TM has spent the last ten months setting the stage for the General Election that is now upon Britain - all of the speeches, all of the buzzwords, the Pavlov's whistles if you like, have been aired constantly - 'unity', 'strong and stable', 'taking control', 'international elites', 'country that works for everyone', 'grammar schools', 'immigration', 'citizens of nowhere', 'nationalists who are tearing the Union apart' (oh the irony), and all of the hard line posturing on Brexit. Brexit dropped an opportunity into the lap of the revolutionaries that they hardly dared to dream of so soon. They were completely unprepared for it but it fit right into their scheme.

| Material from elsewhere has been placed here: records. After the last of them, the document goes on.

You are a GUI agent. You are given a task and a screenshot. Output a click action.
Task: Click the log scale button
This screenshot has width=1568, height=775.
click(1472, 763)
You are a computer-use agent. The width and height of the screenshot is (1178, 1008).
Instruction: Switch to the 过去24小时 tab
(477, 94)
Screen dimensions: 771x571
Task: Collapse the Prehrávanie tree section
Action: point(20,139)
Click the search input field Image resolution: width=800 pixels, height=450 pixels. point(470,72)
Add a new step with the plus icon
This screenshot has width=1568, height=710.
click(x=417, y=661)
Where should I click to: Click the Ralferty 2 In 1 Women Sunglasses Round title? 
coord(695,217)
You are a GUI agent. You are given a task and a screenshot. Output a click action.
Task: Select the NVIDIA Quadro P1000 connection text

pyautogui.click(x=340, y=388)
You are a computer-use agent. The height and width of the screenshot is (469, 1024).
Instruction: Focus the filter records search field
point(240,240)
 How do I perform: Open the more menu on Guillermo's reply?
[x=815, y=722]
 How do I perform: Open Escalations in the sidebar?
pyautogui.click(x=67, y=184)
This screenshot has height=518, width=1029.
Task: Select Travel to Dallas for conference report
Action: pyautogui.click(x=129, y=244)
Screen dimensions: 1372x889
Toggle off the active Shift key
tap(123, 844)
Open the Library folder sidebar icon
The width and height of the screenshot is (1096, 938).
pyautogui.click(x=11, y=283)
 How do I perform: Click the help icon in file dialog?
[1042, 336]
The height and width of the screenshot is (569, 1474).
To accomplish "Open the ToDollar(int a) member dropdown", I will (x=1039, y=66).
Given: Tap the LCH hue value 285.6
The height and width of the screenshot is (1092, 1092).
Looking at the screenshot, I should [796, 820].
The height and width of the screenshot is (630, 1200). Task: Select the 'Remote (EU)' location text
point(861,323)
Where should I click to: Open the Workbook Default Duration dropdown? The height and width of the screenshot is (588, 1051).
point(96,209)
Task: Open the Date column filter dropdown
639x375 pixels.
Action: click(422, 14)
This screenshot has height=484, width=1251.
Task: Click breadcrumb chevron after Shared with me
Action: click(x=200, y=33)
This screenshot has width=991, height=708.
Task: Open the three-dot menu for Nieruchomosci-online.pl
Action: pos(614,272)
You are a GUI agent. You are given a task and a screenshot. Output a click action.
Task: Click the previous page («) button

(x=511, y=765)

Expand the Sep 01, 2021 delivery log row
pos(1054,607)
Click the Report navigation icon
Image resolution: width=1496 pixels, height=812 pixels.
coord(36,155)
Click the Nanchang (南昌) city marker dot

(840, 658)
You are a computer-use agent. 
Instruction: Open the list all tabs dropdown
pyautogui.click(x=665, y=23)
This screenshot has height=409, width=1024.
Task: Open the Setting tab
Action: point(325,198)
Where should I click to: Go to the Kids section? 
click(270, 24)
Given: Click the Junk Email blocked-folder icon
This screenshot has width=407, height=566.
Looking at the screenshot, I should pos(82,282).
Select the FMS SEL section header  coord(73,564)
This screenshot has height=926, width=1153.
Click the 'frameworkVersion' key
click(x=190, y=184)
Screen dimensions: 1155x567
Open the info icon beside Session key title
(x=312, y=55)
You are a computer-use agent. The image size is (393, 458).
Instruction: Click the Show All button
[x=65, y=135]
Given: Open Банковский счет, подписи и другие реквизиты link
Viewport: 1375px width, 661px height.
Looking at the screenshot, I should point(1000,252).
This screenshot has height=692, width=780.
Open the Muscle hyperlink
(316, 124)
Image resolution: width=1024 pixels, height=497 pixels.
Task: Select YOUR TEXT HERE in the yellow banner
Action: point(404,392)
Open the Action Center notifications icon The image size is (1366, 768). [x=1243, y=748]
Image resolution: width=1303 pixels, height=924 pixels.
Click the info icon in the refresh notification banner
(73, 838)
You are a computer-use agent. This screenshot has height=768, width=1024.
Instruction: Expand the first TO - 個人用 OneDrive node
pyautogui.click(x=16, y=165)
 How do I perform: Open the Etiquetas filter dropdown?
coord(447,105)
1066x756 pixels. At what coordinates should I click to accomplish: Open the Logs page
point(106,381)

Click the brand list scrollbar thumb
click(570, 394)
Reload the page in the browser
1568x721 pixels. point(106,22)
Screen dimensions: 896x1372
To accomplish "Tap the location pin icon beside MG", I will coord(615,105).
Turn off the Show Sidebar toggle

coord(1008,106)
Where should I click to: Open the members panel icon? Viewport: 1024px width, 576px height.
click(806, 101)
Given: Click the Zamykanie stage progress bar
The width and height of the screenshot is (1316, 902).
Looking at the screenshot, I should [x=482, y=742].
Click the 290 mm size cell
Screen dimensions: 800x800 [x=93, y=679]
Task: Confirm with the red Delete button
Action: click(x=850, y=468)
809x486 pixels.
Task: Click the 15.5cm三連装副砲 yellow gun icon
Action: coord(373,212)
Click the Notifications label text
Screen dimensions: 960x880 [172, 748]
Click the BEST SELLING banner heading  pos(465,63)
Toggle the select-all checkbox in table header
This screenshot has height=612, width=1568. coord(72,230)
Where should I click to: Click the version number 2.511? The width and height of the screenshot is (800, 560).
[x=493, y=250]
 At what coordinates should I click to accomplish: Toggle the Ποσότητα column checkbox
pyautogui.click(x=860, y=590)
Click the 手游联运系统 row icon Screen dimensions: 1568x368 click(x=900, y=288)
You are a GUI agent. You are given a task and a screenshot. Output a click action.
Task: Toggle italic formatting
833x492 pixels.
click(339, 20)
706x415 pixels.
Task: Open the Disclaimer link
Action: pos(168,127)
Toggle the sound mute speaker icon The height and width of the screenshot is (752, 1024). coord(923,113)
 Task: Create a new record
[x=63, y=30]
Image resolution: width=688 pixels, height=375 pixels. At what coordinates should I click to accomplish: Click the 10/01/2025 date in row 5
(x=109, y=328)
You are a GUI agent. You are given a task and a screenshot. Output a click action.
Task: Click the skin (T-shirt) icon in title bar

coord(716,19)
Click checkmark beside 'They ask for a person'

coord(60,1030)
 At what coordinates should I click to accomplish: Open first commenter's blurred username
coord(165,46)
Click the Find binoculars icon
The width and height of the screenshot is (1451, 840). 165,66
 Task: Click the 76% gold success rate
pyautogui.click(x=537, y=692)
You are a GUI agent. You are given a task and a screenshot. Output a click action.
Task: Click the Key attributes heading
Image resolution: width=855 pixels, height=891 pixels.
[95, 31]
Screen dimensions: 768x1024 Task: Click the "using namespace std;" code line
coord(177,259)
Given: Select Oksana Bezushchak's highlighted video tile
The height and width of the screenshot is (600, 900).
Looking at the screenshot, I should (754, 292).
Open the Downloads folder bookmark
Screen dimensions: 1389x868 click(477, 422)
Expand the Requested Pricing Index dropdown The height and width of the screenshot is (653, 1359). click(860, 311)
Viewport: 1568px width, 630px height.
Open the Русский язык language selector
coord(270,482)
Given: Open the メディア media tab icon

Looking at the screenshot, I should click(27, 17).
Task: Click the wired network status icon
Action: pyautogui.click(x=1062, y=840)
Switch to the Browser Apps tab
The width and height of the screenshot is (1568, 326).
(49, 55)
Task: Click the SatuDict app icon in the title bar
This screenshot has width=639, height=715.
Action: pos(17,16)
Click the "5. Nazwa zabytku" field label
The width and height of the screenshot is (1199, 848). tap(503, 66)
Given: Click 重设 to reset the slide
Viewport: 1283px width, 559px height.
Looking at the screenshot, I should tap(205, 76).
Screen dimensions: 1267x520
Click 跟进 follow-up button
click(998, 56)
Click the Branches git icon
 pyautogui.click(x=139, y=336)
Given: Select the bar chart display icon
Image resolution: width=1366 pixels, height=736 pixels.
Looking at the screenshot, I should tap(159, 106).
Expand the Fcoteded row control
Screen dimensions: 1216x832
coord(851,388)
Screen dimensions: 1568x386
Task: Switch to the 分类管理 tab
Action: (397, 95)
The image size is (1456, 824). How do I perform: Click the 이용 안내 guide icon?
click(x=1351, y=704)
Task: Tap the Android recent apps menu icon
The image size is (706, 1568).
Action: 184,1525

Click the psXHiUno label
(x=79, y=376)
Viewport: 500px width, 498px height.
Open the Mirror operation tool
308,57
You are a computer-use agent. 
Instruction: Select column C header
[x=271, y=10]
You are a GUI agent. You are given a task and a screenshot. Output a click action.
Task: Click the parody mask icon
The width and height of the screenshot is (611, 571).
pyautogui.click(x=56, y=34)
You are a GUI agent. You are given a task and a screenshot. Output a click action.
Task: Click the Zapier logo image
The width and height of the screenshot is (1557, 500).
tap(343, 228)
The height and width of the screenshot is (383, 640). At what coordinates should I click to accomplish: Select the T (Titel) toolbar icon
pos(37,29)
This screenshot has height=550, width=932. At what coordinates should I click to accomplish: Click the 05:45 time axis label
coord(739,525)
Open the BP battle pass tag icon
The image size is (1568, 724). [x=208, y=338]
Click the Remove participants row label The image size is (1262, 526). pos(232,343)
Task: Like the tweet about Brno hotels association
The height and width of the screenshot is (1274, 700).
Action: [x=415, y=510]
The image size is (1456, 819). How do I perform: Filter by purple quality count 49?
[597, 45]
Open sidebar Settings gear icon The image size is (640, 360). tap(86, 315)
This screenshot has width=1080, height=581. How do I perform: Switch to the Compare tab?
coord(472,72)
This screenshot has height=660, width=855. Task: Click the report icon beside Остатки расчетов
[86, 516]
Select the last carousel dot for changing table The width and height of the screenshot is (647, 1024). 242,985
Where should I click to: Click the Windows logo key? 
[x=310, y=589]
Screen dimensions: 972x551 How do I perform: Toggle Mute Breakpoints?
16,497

The Tory Party Conference was the opening volley in this election, and it is the election that is key, not Brexit. The concept of revolution was aired there. The aim of this election - with so many helicoptered-in zealots as candidates - is to create a single party state, a Tory majority that will quickly set about completely changing the British political and socio economic landscape.

mathanxiety · 02/05/2017 04:03

BigChoc:
A journalist, ordinary mc job, has little in common with the oligarch owners of their media, who want low regulation countries they can exploit & loot.

Many journalists are just earning a living, the best way they can. Many workers have to just suck up an employer or boss they despise.

e.g. Uk media:
Torygraph - The Barclay brothers (£6.5bn tax exiles)
Express - Richard Desmond (£2.5bn, UKIP donor)
Fail - Viscount Rothermere (£1bn, owned through offshore trusts) of the "Hurrah for the Blackshirts" family
Sun & Sky - Rupert Murdoch (Australian $11.7bn, serial manipulator of governments in several countries)
"In the UK, the PM listens to what I say. In the EU, they don't"

btw, every single one of them is a fully paid up senior member of the global establishment they are pretending to attack.

'low regulation countries they can exploit & loot'
Viva la Revolution!

Eeeeeowwwfftz · 02/05/2017 07:04

Why anyone should be surprised by May's uselessness is beyond me. Her term as HomeSec was abysmal, characterised by a dogged determination to bring immigration figures to an arbitrarily defined figure by any means possible, whether fair or foul (and mostly foul), and failing even to achieve that.

And again, why should we be surprised that the Tories want to turn the UK into a crap version of the US and privatise the fuck out of everything? Because that's what they do (or, at least, have done since the mid 80s).

And yet, if I've read between the lines correctly, there are people who are refusing to vote for the 2nd place candidate who might unseat their Tory MP because Corbyn or because tuition fees. Both of which are at least in principle reversible and short term in their impact relative to Brexit.

woman12345 · 02/05/2017 07:25

there are people who are refusing to vote for the 2nd place candidate who might unseat their Tory

I agree Eeeeeowwwfftz

Those reasons not to vote for 2nd place candidate or a luxury we can't afford right now.

Up to 12 deaths caused by 'spice' in homeless last year.
archive.camdennewjournal.com/spiceinv

www.coffee4craig.com/who-are-we
Charity which helps with homeless in Manchester, Salford and Cardiff.